* [OPDRACHTEN]
**A.** Noem alle onderwerpen die volgens de hoofdstuktitel van de tekst over de schepping van de mens worden besproken.
**B.** Zet de tekst over de schepping van de mens voort na de laatste zin.

* [AANGELEVERDE TEKST]

Eerste boek – Hoofdstuk 15 – Hoedanig de mens geschapen is; waarin gesproken wordt over de vermogens der ziel, het beeld Gods, de vrije wil en de oorspronkelijke staat der rechtheid onzer natuur
Hoofdstuk 15, art. 5
De Manicheeërs wilden de tekst uit Genesis 2: 7 (“En de HEERE God had den mens geformeerd uit het stof der aarde en in zijn neusgaten geblazen den adem des levens; alzo werd de mens tot een levende ziel.”) toepassen alsof de geest die in de mens geblazen werd zou inhouden dat de ziel een deel van God Zelf zou zijn. Dit zou betekenen dat de mens een deel van de Godheid in zich zou omdragen en dat deze zou zijn blootgesteld aan de verdorvenheid van de mens. Dit is echter een dwaling. De mens is geen God. Hij heeft ook niet een goddelijk deeltje in zich. De mens is wel gesierd met goddelijke gaven maar dat maakt hem geen deelgenoot van de Godheid.
Hoofdstuk 15, art. 6
Sommigen menen dat er in een mens twee zielen zijn. Een zogenaamd goede ziel en een kwade ziel en die zouden dan met elkaar in strijd zijn. Ook dit is een dwaling. Er is in de mens wel een strijd tussen zijn lusten en een gevoel van waarheid en rechtvaardigheid. Deze strijden inderdaad tegen elkaar. Dit is echter een gevolg van de zondeval dat de mens tegen zichzelf verdeeld is en is in geen geval een bewijs voor het bestaan van twee zielen.
Hoofdstuk 15, art. 7
We moeten onderscheid maken in de mens tussen het verstand en de wil. Het verstand dient om onderscheid te maken tussen goed en kwaad. De wil echter maakt de keuze om het oordeel van het verstand te volgen of daar van af te wijken.

* [AANGELEVERD MATERIAAL]
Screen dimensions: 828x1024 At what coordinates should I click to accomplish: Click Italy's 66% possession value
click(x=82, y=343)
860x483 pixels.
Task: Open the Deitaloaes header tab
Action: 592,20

* [ANTWOORDEN]
**A.**
- de vermogens der ziel
- het beeld Gods
- de vrije wil
- de oorspronkelijke staat der rechtheid onzer natuur

**B.**
Hoofdstuk 15, art. 8
In de staat der rechtheid was de wil volkomen in overeenstemming met het verstand. Het verstand van de mens was goed en bestuurde de vrije wil tot het doen van het goede. Zo kon de mens, als hij wilde, de eeuwige heerlijkheid verkrijgen door te gehoorzamen aan het gebod Gods. Het is onjuist om de verborgen wil van God hier te gebruiken om afbreuk te doen aan de vrije wil van de mens. Hij was vrij om te doen wat hij wilde.
Het is noodzakelijk om vast te stellen dat het verstand door de val verduisterd is en dat de wil onvrij en verkeerd geworden is. Het bederf wat gekomen is door de zondeval in het eerste mensenpaar, is door de erfsmet tot al hun nakomelingen doorgegaan. “Daarom, gelijk door één mens de zonde in de wereld ingekomen is, en door de zonde de dood, en alzo de dood tot alle mensen doorgegaan is, in welken allen gezondigd hebben” (Rom. 5: 12).
Adam en Eva ontvingen wel de mogelijkheid om volkomen te gehoorzamen maar hun wil was daar niet naar (zij wilden als God zijn en wilden niet tevreden zijn met hun hoge positie als het hoofd van de schepping) want anders waren zij nooit gevallen.